> **Text segment**:
Read the filtered results & call `to_dict()` on them that stores them as `feature collections`

In [None]:
s30_tiles, l30_tiles = s30.get_all_items(), l30.get_all_items()
s30_tiles_json, l30_tiles_json = s30_tiles.to_dict(), l30_tiles.to_dict()

In [None]:
display.JSON(s30_tiles_json)

In [None]:
display.JSON(l30_tiles_json)

### Plot the tile boundaries of HLSS30 & HLSL30 collection & our AOI

Convert the `geojsons` into `GeoDataFrames` to visualize inside Leafmap. Use the layers icon to filter different tiles & hover over to look at the properties.

In [None]:
s30_tiles_gdf = gpd.GeoDataFrame.from_features(s30_tiles_json, crs="EPSG:4326")
l30_tiles_gdf = gpd.GeoDataFrame.from_features(l30_tiles_json, crs="EPSG:4326")
aoi_gdf = gpd.GeoDataFrame.from_features(aoi["features"], crs="EPSG:4326")

m = leafmap.Map(center=(40, -74), zoom=9)
m.add_gdf(s30_tiles_gdf, layer_name="Sentinel Tiles", fill_colors=["red"])
m.add_gdf(l30_tiles_gdf, layer_name="Landsat Tiles", fill_colors=["blue"])
m.add_gdf(aoi_gdf, layer_name="AOI", fill_colors=["black"], zoom_to_layer=False)
m

# Story so far

We used `pystac_client` to query all the tiles from HLSS30 & HLSL30 collections with in our defined spatial & temporal extent. 

We want to create montly NDVI composites over our AOI. To do this we have to
- Go over each tile in the collection result from previous steps
- Download the required assets i.e NIR & Red bands
- Clip the tiles to AOI
- Compute NDVI & create a montly composite

**OR**

We can take advantage of STAC & COGs structures in NASA CMR API and use `stackstac` along with `dask` to compute montly NDVI composites over the AOI in an efficient manner without downloading & processing all the tiles. 

# Stackstac

`stackstac` converts STAC collections into lazy `xarrays`. It can read STAC metadata into xarray coordinates, that helps in indexing, filtering and computing aggregations over the dataset.  

`stackstac` can also use `dask` to perform the computations parallely.

For this example, we will create a local `dask` cluster to perform our `stackstac` operations. You can easily replace this with a cluster in the cloud to speed up the operations.

`Dask` has a nice UI that lets you visualize each step in the process and also provides information on compute & data usage. Visit the dashboard link to see more details.

In [None]:
cluster = distributed.LocalCluster()
client = distributed.Client(cluster)

> **Task details**:
What does the stackstac excerpt cover, summed up in two sentences? The listing is separate material with no connection to the stackstac excerpt.

> **Dataset extract**:
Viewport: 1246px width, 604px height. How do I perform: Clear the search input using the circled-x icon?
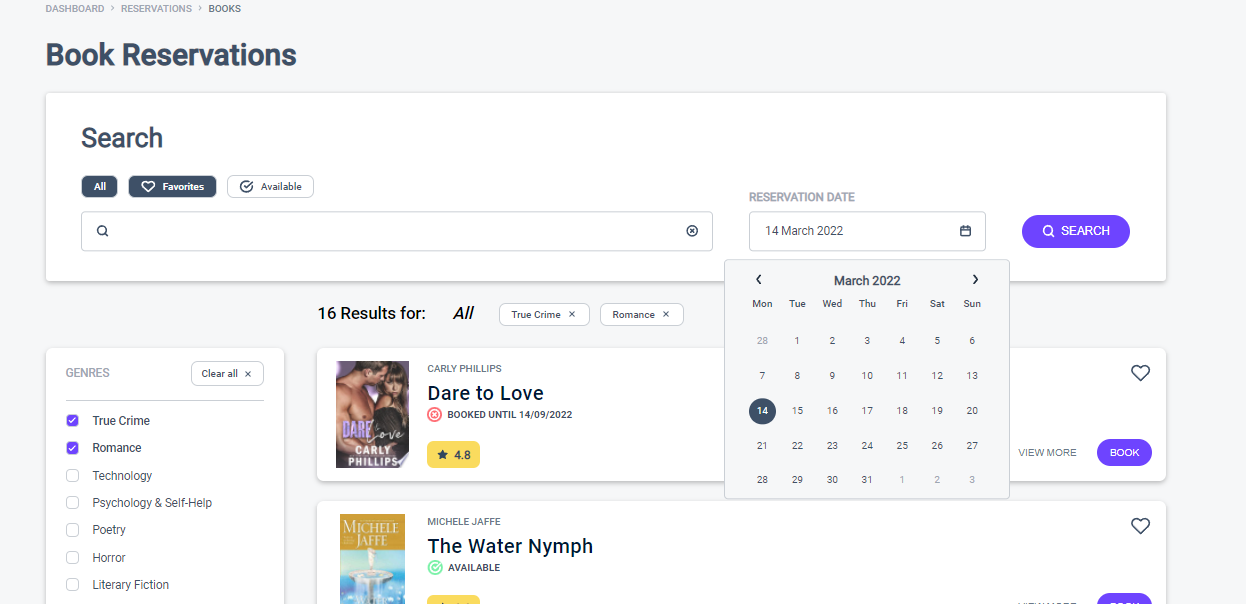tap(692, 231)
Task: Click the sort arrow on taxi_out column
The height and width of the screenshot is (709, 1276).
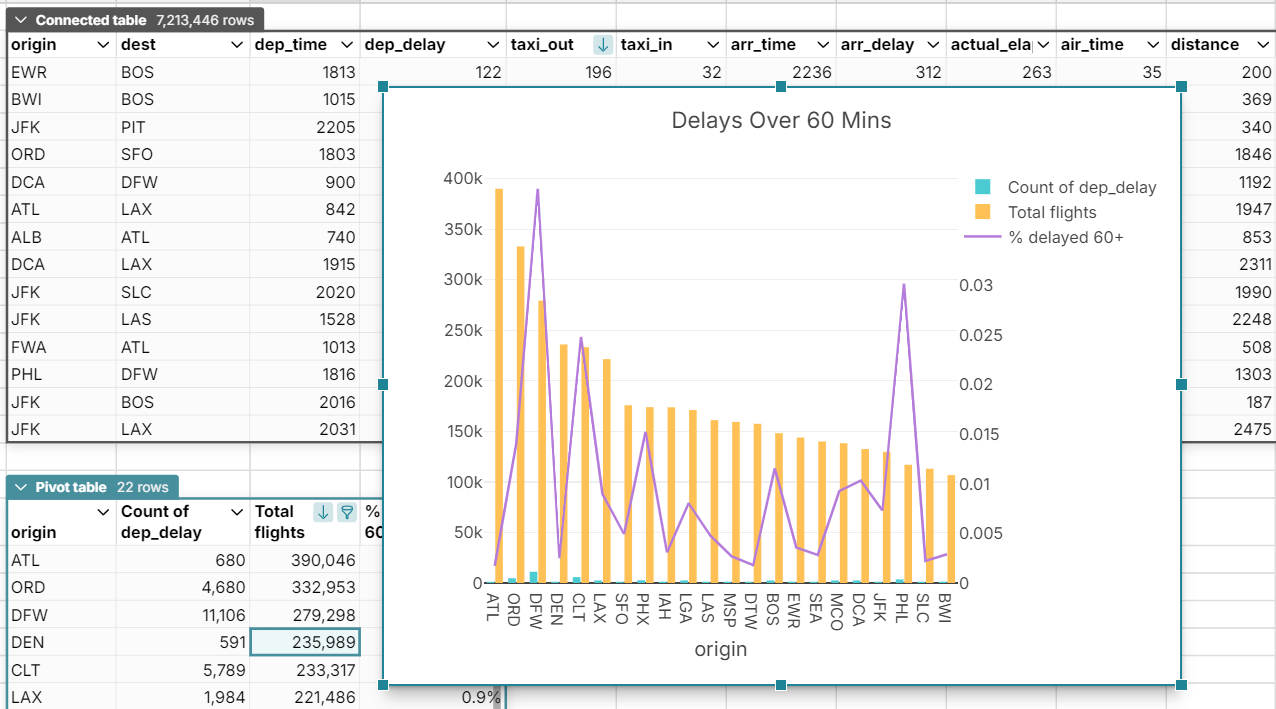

> **Written response**:
The HLSS30 and HLSL30 tile results are converted to feature collections and then to GeoDataFrames so their boundaries can be plotted with the AOI in Leafmap. Rather than downloading and clipping every tile to build monthly NDVI composites, the text proposes stackstac, which turns STAC collections into lazy xarrays, together with dask, run here on a local cluster.